THE DATA
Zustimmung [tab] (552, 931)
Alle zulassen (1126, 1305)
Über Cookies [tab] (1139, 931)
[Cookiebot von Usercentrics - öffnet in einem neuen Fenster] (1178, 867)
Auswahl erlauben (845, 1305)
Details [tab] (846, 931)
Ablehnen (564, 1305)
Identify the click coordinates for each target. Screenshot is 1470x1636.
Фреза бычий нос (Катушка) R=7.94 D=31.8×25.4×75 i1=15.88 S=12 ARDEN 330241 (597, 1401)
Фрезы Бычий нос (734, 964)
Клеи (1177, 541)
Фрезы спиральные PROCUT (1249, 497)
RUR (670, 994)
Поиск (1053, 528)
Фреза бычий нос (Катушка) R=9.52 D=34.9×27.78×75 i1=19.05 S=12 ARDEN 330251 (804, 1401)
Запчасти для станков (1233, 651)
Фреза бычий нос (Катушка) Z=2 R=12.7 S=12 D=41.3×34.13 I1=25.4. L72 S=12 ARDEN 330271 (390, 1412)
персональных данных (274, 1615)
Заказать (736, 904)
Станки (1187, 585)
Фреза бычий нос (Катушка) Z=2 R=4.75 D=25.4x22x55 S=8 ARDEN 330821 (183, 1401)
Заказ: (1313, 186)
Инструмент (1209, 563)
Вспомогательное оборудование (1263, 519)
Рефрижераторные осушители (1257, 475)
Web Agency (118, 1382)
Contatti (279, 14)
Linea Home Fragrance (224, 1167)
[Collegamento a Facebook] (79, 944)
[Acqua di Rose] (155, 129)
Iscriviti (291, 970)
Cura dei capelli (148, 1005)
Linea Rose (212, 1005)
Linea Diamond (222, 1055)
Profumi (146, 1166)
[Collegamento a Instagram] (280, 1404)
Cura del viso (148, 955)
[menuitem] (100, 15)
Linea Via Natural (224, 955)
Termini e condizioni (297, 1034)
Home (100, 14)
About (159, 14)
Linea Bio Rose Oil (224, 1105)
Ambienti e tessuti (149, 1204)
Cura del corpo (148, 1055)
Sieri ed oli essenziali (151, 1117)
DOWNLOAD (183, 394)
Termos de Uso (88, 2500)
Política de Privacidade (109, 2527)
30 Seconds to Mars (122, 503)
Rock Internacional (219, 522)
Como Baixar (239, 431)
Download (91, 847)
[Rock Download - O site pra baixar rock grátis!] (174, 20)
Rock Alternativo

WHAT IS BEING ASKED
Please retype the records above starting with the line that contains "[Rock Download - O" and stopping after the last line, changing nothing.

WRITTEN ANSWER
[Rock Download - O site pra baixar rock grátis!] (174, 20)
Rock Alternativo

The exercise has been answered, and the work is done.